Simak juga video pilihan berikut:
Polisikan Kasatpol PP Kalteng
Mahasiswa yang mendapat tindakan represif dari aparat saat aksi di Kantor Gubernur Kalimantan Tengah menyerbu Polda Kalimantan Tengah. Mereka melaporkan sejumlah oknum termasuk Kasatpol PP Provinsi Kalteng, Selasa (15/11/2022).
Mahasiswa didampingi oleh kuasa hukum Parlin Bayu Hutabarat dari Lembaga Bantuan Hukum (LBH) Genta Keadilan melaporkan dugaan tindak pidana kekerasan yang dilakukan Satuan Polisi Pamong Praja.
Dalam surat laporan nomor STTLP/163/XI/YAN/.2.5/2022/SPKT menunjukkan bahwa mahasiswa melaporkan Kepala Satpol PP Kalimantan Tengah, Baru I Sangkai karena dinilai ikut melakukan kekerasan terhadap mahasiswa.
“Jangan hanya rakyat kecil, kalau penguasa melakukan tindak pidana juga harus ditindak. Ini seperti kembali ke jaman orde baru saat berpendapat direspon dengan tindakan represif dari aparat,” kata Parlin.
Menurut Parlin, aksi mahasiswa dalam mengevaluasi kinerja Gubernur Kalteng merupakan hal wajar. Pasalnya, mahasiswa melihat banyak persoalan dan tidak puas dengan upaya yang dilakukan.
Hal senada juga diungkapkan Direktur LBH Palangkaraya Aryo Nugroho. Menurutnya, aksi aparat dengan kekerasan merupakan tanda Kalimantan Tengah darurat demokrasi.
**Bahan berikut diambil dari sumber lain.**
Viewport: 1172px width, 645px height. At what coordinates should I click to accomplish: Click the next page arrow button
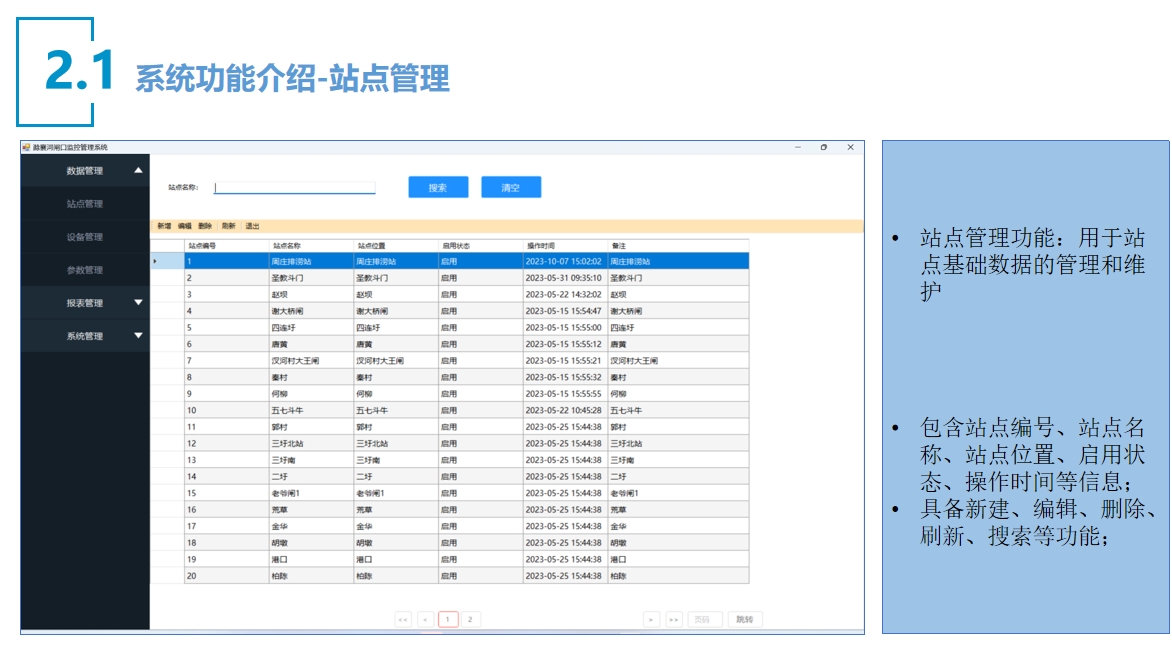pyautogui.click(x=651, y=619)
Ujar Aryo, mahasiswa dilindungi Undang-undang RI Nomor 9 Tahun 1998 tentang Kemerdekaan Menyampaikan Pendapat di Muka Umum. Sedangkan yang dilakukan aparat menghalang-halangi dengan ancaman kekerasan hak warga negara untuk menyampaikan pendapat adalah pelanggaran sesuai Pasal 18 UU tersebut.
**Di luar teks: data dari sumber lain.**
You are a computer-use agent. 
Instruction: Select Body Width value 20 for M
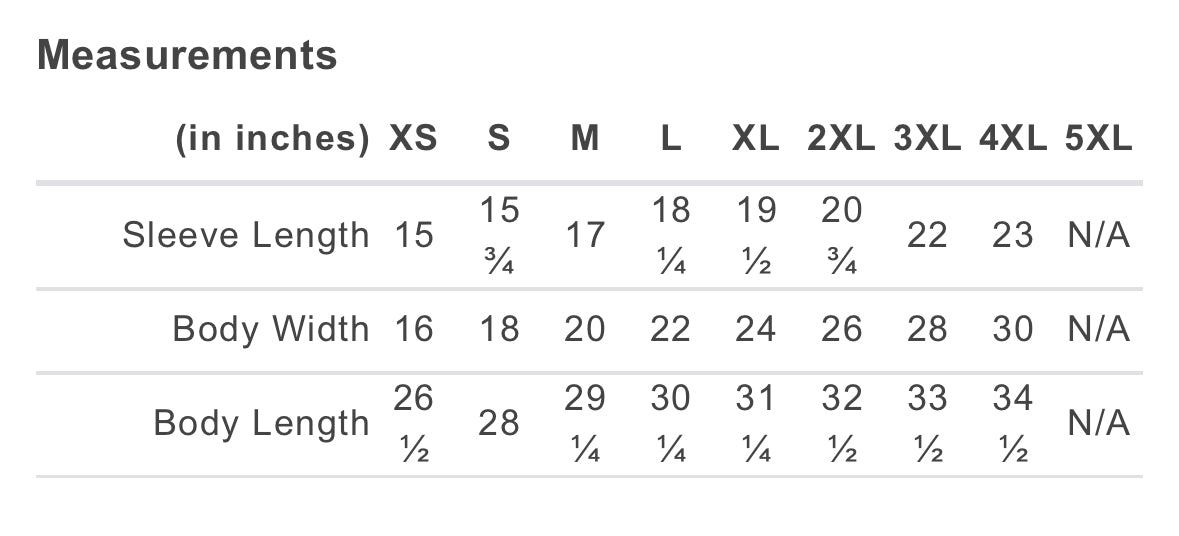[585, 329]
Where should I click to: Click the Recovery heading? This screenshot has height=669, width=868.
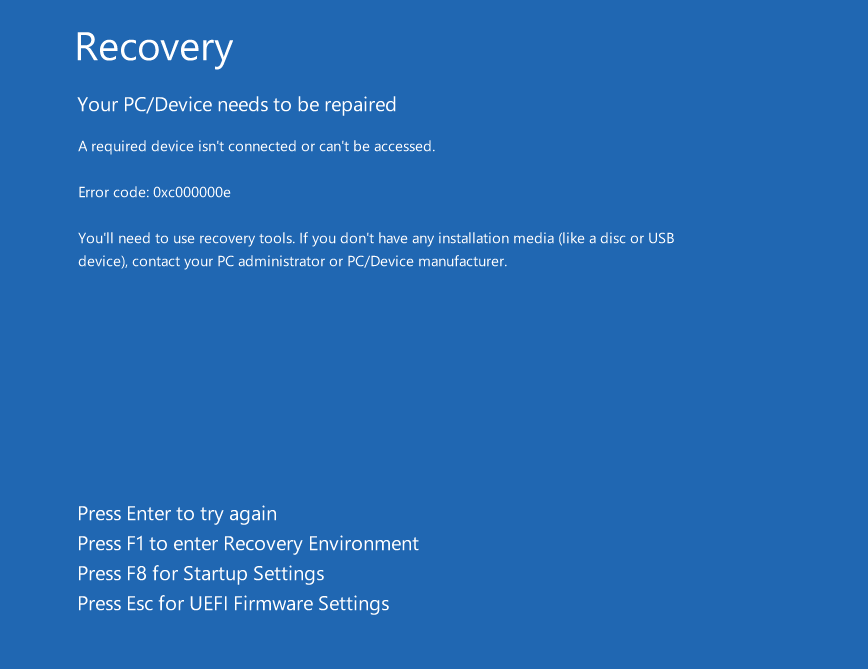coord(154,47)
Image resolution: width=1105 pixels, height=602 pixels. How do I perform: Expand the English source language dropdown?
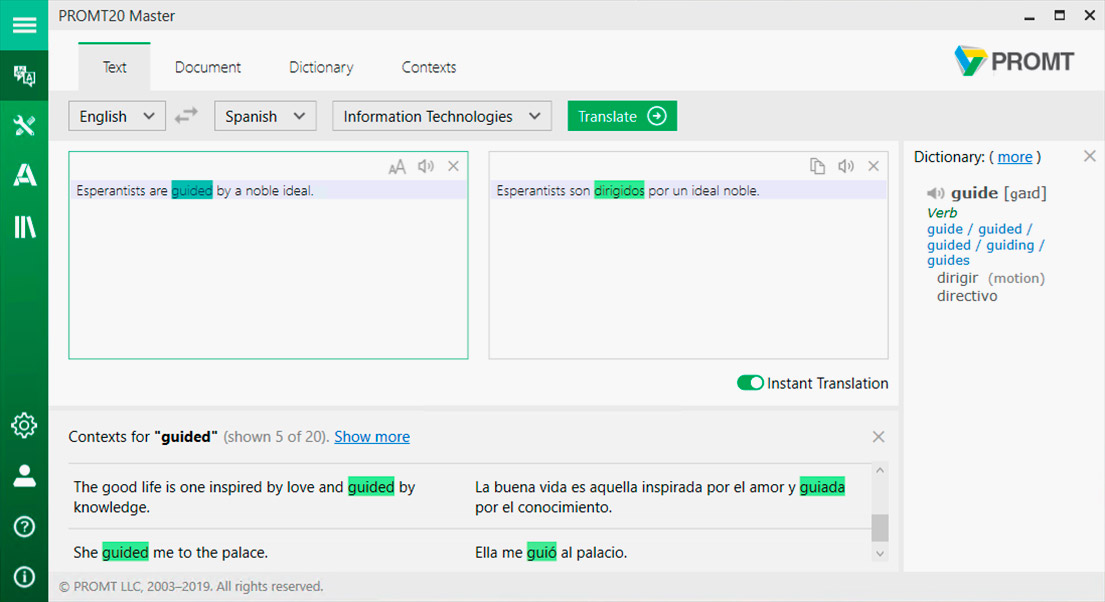click(117, 116)
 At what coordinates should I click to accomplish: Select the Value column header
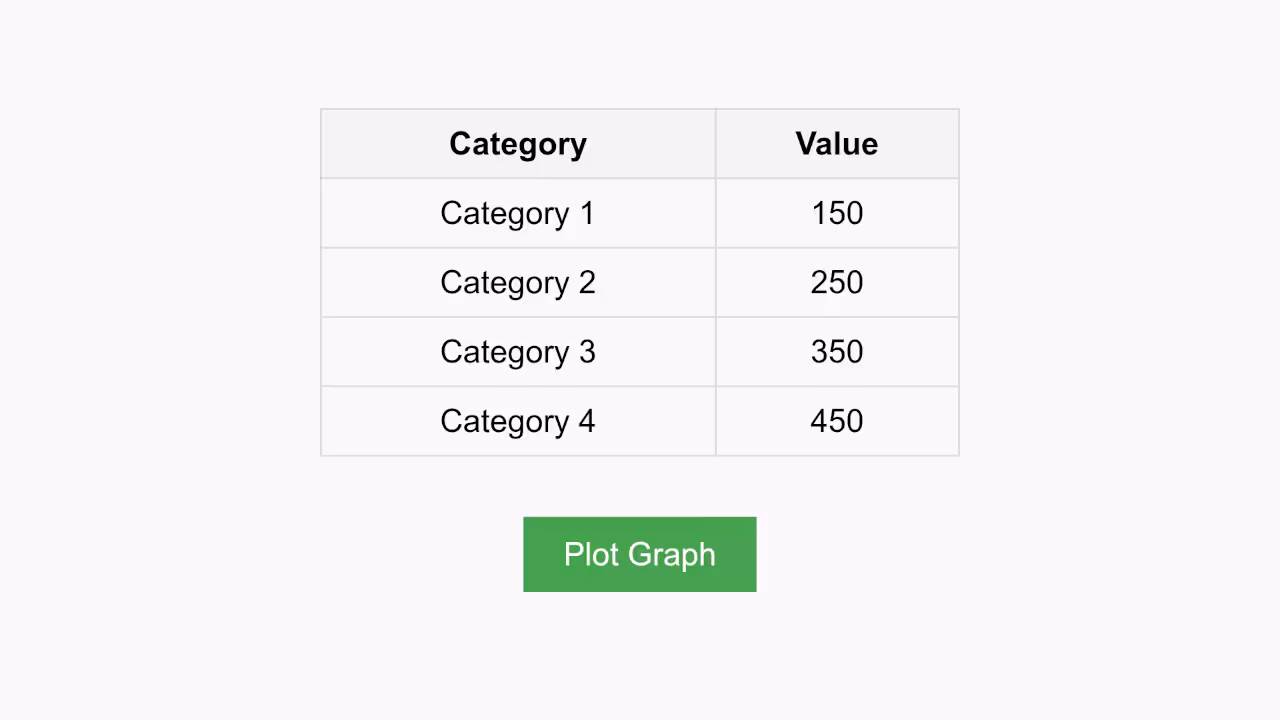pos(836,143)
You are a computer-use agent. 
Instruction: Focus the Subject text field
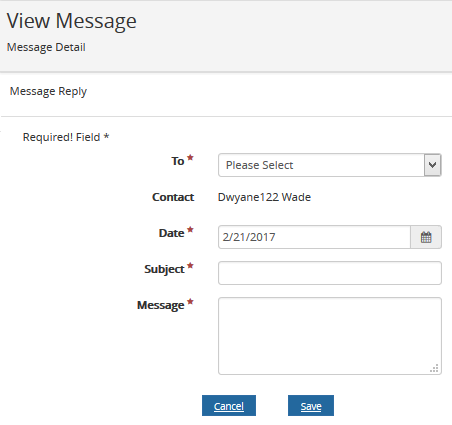[330, 273]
“Selama aksi ini mereka juga buat aksi tandingan, tapi itu tidak soal. Membubarkan aksi dengan kekerasan ini yang jadi soal,” kata Aryo.
Di hari yang sama, pihak Satpol PP Provinsi Kalteng juga melaporkan penganiayaan dan pengrusakan yang diduga dilakukan mahasiswa.
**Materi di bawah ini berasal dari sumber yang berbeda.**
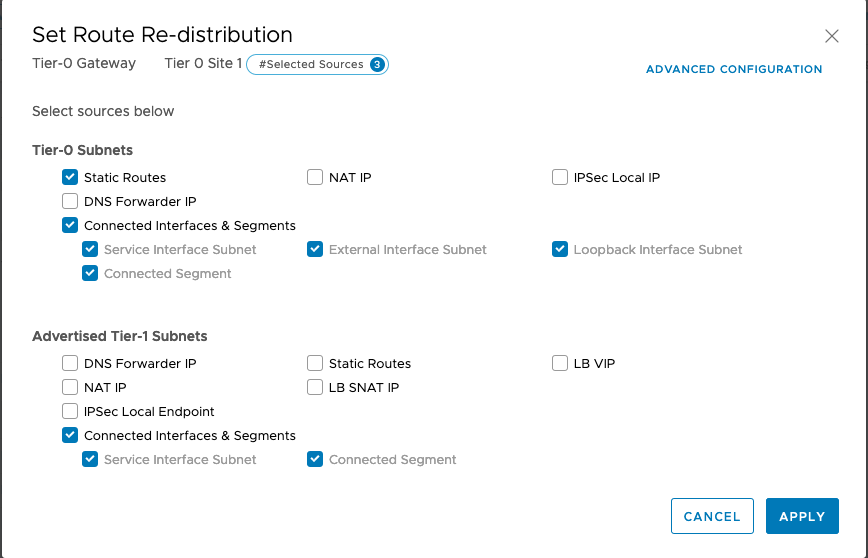Enable IPSec Local Endpoint checkbox
868x558 pixels.
[70, 412]
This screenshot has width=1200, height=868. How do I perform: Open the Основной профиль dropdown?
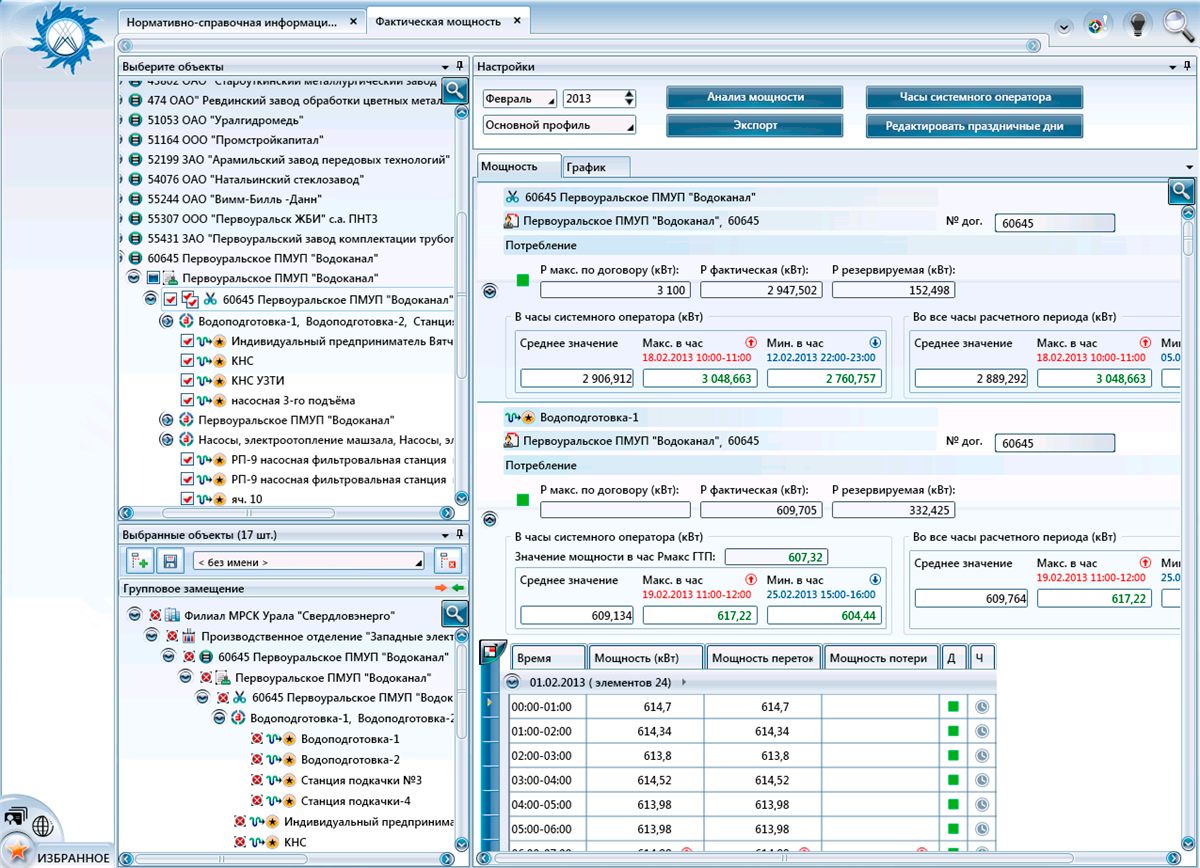click(x=559, y=126)
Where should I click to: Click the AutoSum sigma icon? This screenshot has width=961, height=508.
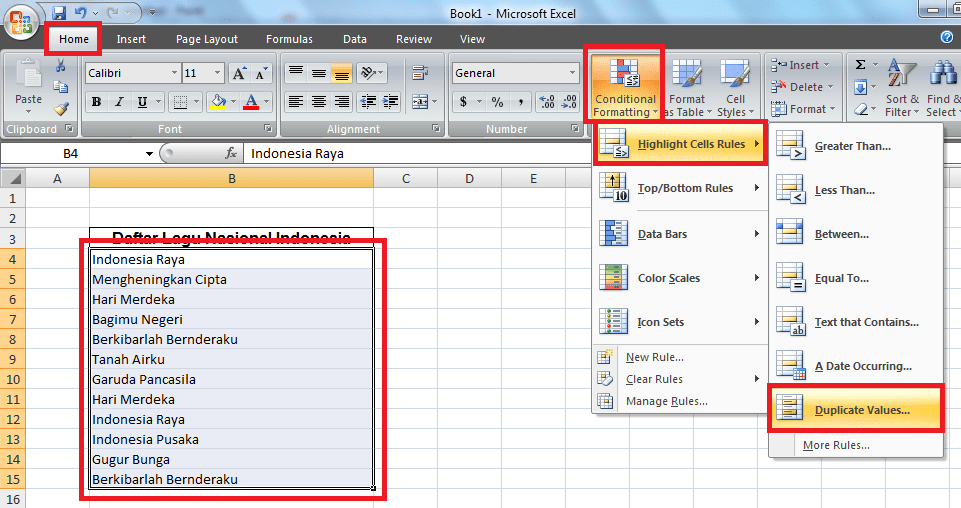point(860,65)
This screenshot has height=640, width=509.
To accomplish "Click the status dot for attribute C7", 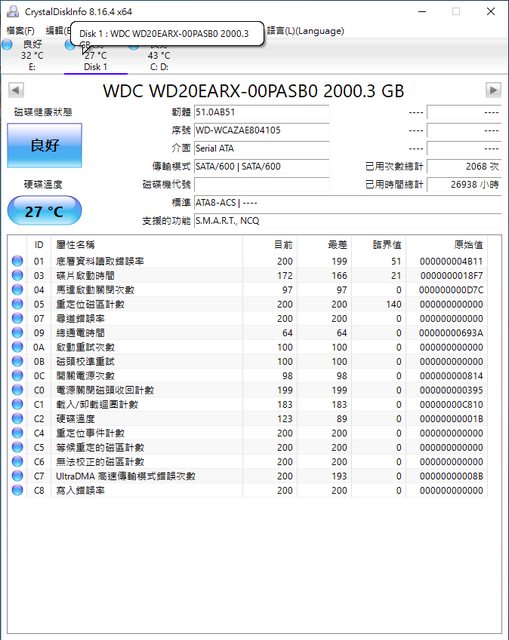I will (18, 476).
Kepala Satuan Reserse dan Kriminal Polresta Palangkaraya Komisaris Ronny M Nababan mengatakan, pihaknya menerima dua laporan masuk dari Satpol PP Kalteng mengenai aksi demo mahasiswa atau kelompok Geram.
“Dua anggota Pol PP laporannya masuk hari ini (Selasa, 15/11/2022). Kami terima selanjutnya menunggu hasil visum,” kata Ronny saat dikonfirmasi.